[Opening Information provided section]
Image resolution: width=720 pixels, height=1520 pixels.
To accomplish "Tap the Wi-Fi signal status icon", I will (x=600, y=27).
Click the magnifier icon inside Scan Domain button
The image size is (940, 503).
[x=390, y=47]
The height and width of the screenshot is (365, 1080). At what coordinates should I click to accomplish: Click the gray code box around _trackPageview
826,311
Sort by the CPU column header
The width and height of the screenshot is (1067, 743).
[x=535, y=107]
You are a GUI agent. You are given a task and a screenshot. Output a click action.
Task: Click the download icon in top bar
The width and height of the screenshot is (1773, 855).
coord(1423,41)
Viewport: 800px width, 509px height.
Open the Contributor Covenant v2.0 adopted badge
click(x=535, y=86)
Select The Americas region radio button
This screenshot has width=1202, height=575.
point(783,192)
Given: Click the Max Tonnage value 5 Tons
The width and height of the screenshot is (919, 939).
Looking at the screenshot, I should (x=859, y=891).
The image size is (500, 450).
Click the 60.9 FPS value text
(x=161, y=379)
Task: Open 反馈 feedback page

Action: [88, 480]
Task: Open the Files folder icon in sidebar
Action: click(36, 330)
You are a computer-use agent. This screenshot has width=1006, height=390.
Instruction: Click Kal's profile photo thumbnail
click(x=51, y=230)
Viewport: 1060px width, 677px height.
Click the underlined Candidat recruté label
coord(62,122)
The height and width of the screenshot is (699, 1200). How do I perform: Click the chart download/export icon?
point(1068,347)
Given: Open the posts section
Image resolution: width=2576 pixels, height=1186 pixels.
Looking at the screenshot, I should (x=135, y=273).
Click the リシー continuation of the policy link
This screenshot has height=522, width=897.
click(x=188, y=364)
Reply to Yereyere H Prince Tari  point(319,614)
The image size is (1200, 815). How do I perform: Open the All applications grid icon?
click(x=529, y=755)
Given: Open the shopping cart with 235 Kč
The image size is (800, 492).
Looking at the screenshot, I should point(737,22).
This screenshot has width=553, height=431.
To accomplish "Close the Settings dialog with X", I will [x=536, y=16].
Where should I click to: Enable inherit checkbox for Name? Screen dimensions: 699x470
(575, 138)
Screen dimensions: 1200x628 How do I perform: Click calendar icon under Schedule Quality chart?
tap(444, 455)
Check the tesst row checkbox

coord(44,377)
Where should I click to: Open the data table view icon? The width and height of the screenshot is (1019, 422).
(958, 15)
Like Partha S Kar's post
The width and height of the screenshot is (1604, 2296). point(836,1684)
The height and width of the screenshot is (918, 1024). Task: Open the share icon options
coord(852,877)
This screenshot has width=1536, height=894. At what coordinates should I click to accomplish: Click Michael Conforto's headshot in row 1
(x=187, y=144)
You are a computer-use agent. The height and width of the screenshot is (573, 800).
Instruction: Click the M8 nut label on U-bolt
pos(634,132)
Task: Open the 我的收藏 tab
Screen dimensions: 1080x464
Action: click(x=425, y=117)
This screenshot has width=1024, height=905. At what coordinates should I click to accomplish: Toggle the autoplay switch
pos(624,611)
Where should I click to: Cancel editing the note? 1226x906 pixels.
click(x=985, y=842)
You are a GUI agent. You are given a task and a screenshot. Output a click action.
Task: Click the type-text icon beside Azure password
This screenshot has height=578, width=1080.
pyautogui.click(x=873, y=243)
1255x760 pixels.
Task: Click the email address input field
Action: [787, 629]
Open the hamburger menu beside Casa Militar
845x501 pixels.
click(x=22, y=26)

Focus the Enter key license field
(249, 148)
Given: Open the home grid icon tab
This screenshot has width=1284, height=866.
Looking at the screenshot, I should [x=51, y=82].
[Closing Information provided section]
▸ **Problem**
The answer must be a verbatim transcription of all the entries.

▸ **Your response**
Image resolution: width=720 pixels, height=1520 pixels.
To accomplish "Tap the Wi-Fi signal status icon", I will (x=600, y=27).
Click the magnifier icon inside Scan Domain button
The image size is (940, 503).
[x=390, y=47]
The height and width of the screenshot is (365, 1080). At what coordinates should I click to accomplish: Click the gray code box around _trackPageview
826,311
Sort by the CPU column header
The width and height of the screenshot is (1067, 743).
[x=535, y=107]
You are a GUI agent. You are given a task and a screenshot. Output a click action.
Task: Click the download icon in top bar
The width and height of the screenshot is (1773, 855).
coord(1423,41)
Viewport: 800px width, 509px height.
Open the Contributor Covenant v2.0 adopted badge
click(x=535, y=86)
Select The Americas region radio button
This screenshot has width=1202, height=575.
point(783,192)
Given: Click the Max Tonnage value 5 Tons
The width and height of the screenshot is (919, 939).
Looking at the screenshot, I should (x=859, y=891).
The image size is (500, 450).
Click the 60.9 FPS value text
(x=161, y=379)
Task: Open 反馈 feedback page

Action: [88, 480]
Task: Open the Files folder icon in sidebar
Action: click(36, 330)
You are a computer-use agent. This screenshot has width=1006, height=390.
Instruction: Click Kal's profile photo thumbnail
click(x=51, y=230)
Viewport: 1060px width, 677px height.
Click the underlined Candidat recruté label
coord(62,122)
The height and width of the screenshot is (699, 1200). How do I perform: Click the chart download/export icon?
point(1068,347)
Given: Open the posts section
Image resolution: width=2576 pixels, height=1186 pixels.
Looking at the screenshot, I should (x=135, y=273).
Click the リシー continuation of the policy link
This screenshot has height=522, width=897.
click(x=188, y=364)
Reply to Yereyere H Prince Tari  point(319,614)
The image size is (1200, 815). How do I perform: Open the All applications grid icon?
click(x=529, y=755)
Given: Open the shopping cart with 235 Kč
The image size is (800, 492).
Looking at the screenshot, I should point(737,22).
This screenshot has width=553, height=431.
To accomplish "Close the Settings dialog with X", I will [x=536, y=16].
Where should I click to: Enable inherit checkbox for Name? Screen dimensions: 699x470
(575, 138)
Screen dimensions: 1200x628 How do I perform: Click calendar icon under Schedule Quality chart?
tap(444, 455)
Check the tesst row checkbox

coord(44,377)
Where should I click to: Open the data table view icon? The width and height of the screenshot is (1019, 422).
(958, 15)
Like Partha S Kar's post
The width and height of the screenshot is (1604, 2296). point(836,1684)
The height and width of the screenshot is (918, 1024). Task: Open the share icon options
coord(852,877)
This screenshot has width=1536, height=894. At what coordinates should I click to accomplish: Click Michael Conforto's headshot in row 1
(x=187, y=144)
You are a computer-use agent. The height and width of the screenshot is (573, 800).
Instruction: Click the M8 nut label on U-bolt
pos(634,132)
Task: Open the 我的收藏 tab
Screen dimensions: 1080x464
Action: click(x=425, y=117)
This screenshot has width=1024, height=905. At what coordinates should I click to accomplish: Toggle the autoplay switch
pos(624,611)
Where should I click to: Cancel editing the note? 1226x906 pixels.
click(x=985, y=842)
You are a GUI agent. You are given a task and a screenshot. Output a click action.
Task: Click the type-text icon beside Azure password
This screenshot has height=578, width=1080.
pyautogui.click(x=873, y=243)
1255x760 pixels.
Task: Click the email address input field
Action: [787, 629]
Open the hamburger menu beside Casa Militar
845x501 pixels.
click(x=22, y=26)

Focus the Enter key license field
(249, 148)
Given: Open the home grid icon tab
This screenshot has width=1284, height=866.
Looking at the screenshot, I should [x=51, y=82].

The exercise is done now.